What you have to do => Where a line of the material includes the string "each", copy that line.

====

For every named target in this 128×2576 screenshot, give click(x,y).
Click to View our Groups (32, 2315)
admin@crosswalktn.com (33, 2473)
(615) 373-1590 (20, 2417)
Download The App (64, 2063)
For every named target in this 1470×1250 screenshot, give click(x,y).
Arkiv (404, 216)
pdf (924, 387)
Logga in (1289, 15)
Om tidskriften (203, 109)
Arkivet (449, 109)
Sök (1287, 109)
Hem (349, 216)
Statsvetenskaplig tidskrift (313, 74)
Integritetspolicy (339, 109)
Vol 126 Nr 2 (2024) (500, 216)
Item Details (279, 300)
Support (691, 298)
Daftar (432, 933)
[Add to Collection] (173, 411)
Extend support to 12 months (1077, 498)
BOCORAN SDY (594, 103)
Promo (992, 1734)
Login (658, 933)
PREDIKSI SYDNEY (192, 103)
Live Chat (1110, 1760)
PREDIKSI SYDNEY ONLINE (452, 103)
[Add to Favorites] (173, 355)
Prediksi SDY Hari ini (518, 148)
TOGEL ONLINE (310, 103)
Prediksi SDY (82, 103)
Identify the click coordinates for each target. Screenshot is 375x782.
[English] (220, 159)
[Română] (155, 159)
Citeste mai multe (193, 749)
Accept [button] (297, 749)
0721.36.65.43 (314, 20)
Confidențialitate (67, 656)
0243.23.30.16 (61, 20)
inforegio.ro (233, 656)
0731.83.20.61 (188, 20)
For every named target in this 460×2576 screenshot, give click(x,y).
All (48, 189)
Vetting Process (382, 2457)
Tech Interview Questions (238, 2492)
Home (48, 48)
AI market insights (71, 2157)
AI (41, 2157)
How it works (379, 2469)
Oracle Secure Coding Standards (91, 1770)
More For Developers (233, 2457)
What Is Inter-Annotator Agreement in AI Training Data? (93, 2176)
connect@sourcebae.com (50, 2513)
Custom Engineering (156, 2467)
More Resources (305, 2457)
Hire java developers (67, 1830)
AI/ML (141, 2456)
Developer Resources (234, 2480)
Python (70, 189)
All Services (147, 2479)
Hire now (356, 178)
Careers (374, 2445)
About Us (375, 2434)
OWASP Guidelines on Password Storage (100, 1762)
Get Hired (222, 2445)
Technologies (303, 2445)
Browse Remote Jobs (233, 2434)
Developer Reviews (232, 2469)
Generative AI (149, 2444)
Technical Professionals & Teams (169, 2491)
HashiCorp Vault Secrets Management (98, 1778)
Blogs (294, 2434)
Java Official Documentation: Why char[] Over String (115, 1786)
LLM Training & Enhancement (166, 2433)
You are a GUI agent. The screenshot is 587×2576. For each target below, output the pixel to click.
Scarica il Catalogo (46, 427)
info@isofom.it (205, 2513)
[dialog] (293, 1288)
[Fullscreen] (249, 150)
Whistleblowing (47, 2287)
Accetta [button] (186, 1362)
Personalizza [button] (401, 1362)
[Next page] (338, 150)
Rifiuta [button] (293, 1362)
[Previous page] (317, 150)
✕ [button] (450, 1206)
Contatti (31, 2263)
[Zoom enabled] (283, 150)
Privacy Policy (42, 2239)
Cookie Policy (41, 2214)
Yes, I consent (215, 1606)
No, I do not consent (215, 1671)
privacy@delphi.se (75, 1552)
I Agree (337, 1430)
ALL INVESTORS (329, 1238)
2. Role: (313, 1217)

====

Your solution =>
Identify the click coordinates for each target. Screenshot is 375x782.
You are a GUI agent. The screenshot is 587×2576. For each target below, output the pixel to click.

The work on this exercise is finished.